■ **Data for this exercise**:
==*==

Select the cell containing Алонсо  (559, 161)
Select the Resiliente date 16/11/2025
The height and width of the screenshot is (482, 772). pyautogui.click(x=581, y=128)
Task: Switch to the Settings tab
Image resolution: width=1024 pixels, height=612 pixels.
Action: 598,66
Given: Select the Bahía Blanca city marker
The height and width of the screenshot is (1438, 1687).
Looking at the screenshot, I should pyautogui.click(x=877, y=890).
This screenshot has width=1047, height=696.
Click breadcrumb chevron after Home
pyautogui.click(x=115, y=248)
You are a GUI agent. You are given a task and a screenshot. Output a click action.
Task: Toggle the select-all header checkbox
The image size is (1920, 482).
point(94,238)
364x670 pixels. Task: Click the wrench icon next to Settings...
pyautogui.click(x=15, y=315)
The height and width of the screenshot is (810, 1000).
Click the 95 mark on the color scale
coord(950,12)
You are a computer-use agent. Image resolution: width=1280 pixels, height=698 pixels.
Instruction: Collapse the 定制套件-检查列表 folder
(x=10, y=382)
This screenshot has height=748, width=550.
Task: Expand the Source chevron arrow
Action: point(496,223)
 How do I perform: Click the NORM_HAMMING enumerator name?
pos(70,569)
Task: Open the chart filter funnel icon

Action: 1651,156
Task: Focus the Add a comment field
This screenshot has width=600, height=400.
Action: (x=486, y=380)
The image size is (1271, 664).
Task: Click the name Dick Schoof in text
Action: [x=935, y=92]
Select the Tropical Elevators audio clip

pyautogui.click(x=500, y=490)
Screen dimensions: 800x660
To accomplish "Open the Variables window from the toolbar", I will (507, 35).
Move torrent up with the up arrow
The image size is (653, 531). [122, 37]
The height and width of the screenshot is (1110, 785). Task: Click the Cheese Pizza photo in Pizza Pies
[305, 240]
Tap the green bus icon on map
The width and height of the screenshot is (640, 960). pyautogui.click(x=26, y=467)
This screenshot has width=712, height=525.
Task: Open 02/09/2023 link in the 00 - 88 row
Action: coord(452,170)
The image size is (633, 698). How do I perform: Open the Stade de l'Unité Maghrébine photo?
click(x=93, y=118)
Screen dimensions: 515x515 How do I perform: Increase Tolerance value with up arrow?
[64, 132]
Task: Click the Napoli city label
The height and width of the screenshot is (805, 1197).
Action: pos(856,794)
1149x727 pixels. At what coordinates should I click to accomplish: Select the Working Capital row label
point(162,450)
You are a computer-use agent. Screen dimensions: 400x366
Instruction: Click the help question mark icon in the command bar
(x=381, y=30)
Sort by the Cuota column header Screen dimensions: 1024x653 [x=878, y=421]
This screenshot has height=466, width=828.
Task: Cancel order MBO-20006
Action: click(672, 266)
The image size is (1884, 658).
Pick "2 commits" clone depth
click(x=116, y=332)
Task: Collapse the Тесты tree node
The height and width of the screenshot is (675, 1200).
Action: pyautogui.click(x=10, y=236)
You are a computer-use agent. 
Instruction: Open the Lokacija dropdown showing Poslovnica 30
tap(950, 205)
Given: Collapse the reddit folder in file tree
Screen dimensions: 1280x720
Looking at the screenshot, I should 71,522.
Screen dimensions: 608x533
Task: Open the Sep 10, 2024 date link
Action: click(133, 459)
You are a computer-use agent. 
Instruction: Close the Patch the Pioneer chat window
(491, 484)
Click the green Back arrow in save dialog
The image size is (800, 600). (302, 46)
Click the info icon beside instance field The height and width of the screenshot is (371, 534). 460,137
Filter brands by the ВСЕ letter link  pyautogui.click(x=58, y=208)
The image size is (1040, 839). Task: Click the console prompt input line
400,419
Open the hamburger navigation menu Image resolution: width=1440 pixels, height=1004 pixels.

==*==

■ **Work to complete**: Which lines of the records hold the string "field"? Copy each one.

■ **Answer for this exercise**:
Task: Focus the Add a comment field
Click the info icon beside instance field The height and width of the screenshot is (371, 534). 460,137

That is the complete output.